Now, a respected Vatican reporter, Diane Montagna, writing in Substack, reports that the claim the bishops were opposed to TLM by a large majority is exactly wrong, that with Benedict’s easing up on TLM restrictions, the bishops were not only seeing far greater numbers of young people in church, but they were showing greater enthusiasm for Holy Church as well.
So was it a simple mix-up, the bishops’s wrongly claiming to be opposed to the Latin Mass? Not at all, according to reporter Montagna, who quotes an official Vatican report on the matter:
“[T]he majority of bishops who responded to the questionnaire stated that making legislative changes to Summorum Pontificum would cause more harm than good.”
The overall assessment directly contradicts, therefore, the stated rationale for imposing Traditionis Custodes and raises serious questions about its credibility.
…
Furthermore, the text clearly shows that Traditionis Custodes disregarded and withheld what the report said about the peace Summorum Pontificum had restored, and turned a blind eye to a “constant observation made by the bishops”— that younger people were being drawn into the Catholic Church through this older form of the liturgy.
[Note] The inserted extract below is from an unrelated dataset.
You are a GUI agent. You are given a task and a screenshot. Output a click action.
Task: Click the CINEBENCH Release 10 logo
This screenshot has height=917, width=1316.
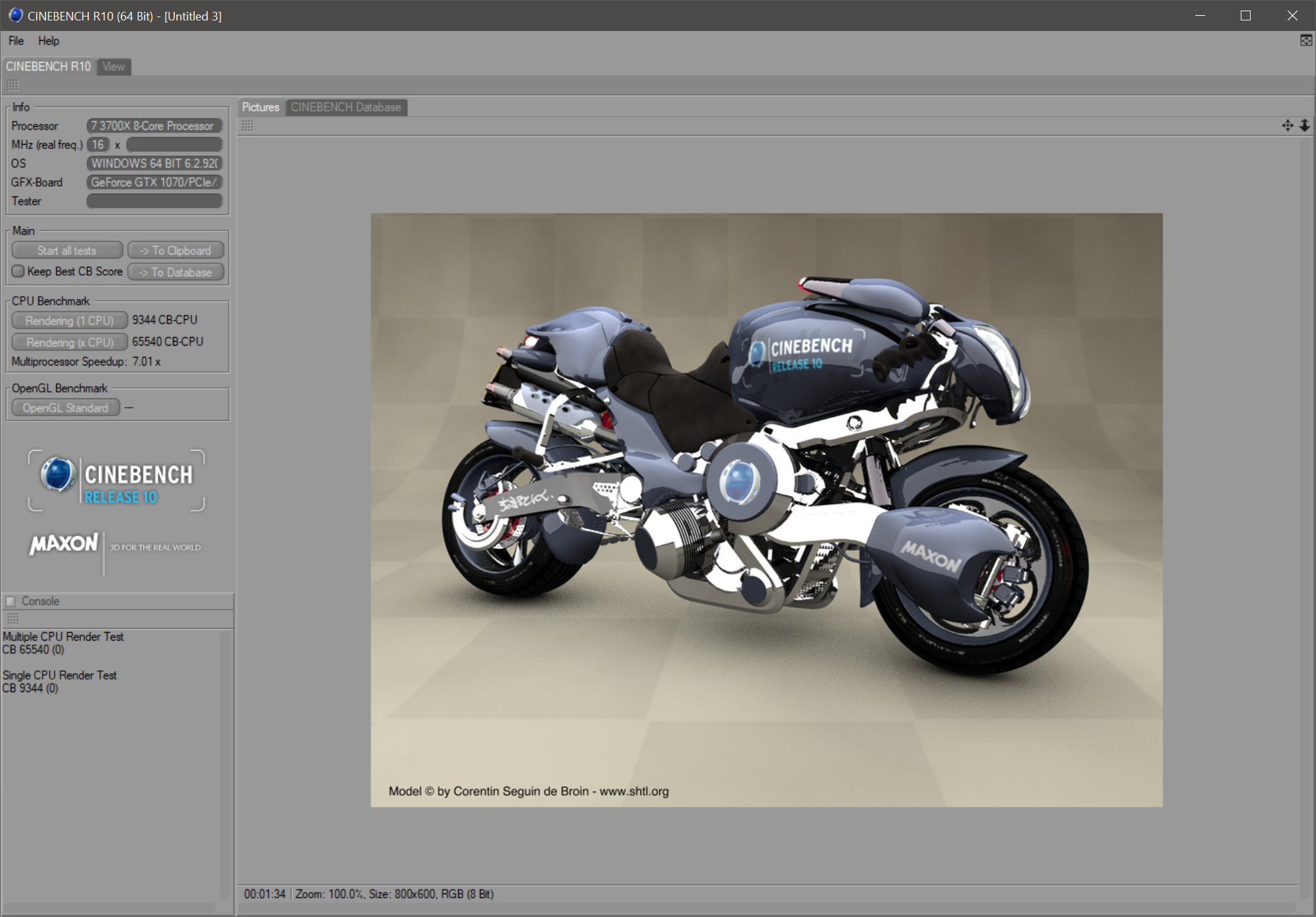(116, 481)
The official report is long and thorough, but it’s understandable, given the seriousness of the claims against Pope Francis. Montagna’s reporting of only a small detail from it though, reflects more than a little poorly on the integrity of Francis.
Pope Francis not only had the report, but according to reliable sources, literally snatched a working copy out of Cardinal Ladaria’s hands during an audience, telling him he wanted it immediately because he was curious about it.
If Francis did satisfy his curiosity, then it looks as if he just plain lied when claiming he was complying with the bishops’s wants.
I wondered rhetorically in a post not long ago if Francis not only disliked TLM, but its celebrants and those attending it as well. It looks as if I may have accidentally been onto something.
The big question now is, what, if anything, is Pope Leo going to do about this messy situation?